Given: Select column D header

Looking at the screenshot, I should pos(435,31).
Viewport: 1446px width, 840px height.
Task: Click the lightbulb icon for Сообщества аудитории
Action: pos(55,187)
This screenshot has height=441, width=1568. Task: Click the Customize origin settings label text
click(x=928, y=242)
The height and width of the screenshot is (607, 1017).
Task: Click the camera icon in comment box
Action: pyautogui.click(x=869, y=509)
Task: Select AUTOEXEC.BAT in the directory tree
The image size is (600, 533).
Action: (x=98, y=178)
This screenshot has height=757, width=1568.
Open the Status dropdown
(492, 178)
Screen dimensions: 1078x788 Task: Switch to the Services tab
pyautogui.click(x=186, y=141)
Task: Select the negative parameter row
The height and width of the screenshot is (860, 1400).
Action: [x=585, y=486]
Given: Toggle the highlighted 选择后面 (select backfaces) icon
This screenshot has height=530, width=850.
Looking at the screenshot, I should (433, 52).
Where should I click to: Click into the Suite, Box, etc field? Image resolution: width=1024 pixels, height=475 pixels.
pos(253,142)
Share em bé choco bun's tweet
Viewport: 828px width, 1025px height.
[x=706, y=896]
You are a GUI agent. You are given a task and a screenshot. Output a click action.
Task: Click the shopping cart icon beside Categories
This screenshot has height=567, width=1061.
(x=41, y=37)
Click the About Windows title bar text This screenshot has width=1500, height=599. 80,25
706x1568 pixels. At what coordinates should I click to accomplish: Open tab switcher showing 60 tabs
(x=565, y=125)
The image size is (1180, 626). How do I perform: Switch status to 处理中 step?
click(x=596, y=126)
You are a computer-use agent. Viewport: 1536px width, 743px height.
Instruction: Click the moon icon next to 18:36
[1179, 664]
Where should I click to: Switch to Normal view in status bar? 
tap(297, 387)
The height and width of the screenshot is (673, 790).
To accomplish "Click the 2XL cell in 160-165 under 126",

**Directions for this task:** For this exercise, all the data must be repeated exactly.

**Response for this exercise:**
Given: Select column D header

Looking at the screenshot, I should pos(435,31).
Viewport: 1446px width, 840px height.
Task: Click the lightbulb icon for Сообщества аудитории
Action: pos(55,187)
This screenshot has height=441, width=1568. Task: Click the Customize origin settings label text
click(x=928, y=242)
The height and width of the screenshot is (607, 1017).
Task: Click the camera icon in comment box
Action: pyautogui.click(x=869, y=509)
Task: Select AUTOEXEC.BAT in the directory tree
The image size is (600, 533).
Action: (x=98, y=178)
This screenshot has height=757, width=1568.
Open the Status dropdown
(492, 178)
Screen dimensions: 1078x788 Task: Switch to the Services tab
pyautogui.click(x=186, y=141)
Task: Select the negative parameter row
The height and width of the screenshot is (860, 1400).
Action: [x=585, y=486]
Given: Toggle the highlighted 选择后面 (select backfaces) icon
This screenshot has height=530, width=850.
Looking at the screenshot, I should (433, 52).
Where should I click to: Click into the Suite, Box, etc field? Image resolution: width=1024 pixels, height=475 pixels.
pos(253,142)
Share em bé choco bun's tweet
Viewport: 828px width, 1025px height.
[x=706, y=896]
You are a GUI agent. You are given a task and a screenshot. Output a click action.
Task: Click the shopping cart icon beside Categories
This screenshot has height=567, width=1061.
(x=41, y=37)
Click the About Windows title bar text This screenshot has width=1500, height=599. 80,25
706x1568 pixels. At what coordinates should I click to accomplish: Open tab switcher showing 60 tabs
(x=565, y=125)
The image size is (1180, 626). How do I perform: Switch status to 处理中 step?
click(x=596, y=126)
You are a computer-use agent. Viewport: 1536px width, 743px height.
Instruction: Click the moon icon next to 18:36
[1179, 664]
Where should I click to: Switch to Normal view in status bar? 
tap(297, 387)
The height and width of the screenshot is (673, 790).
To accomplish "Click the 2XL cell in 160-165 under 126",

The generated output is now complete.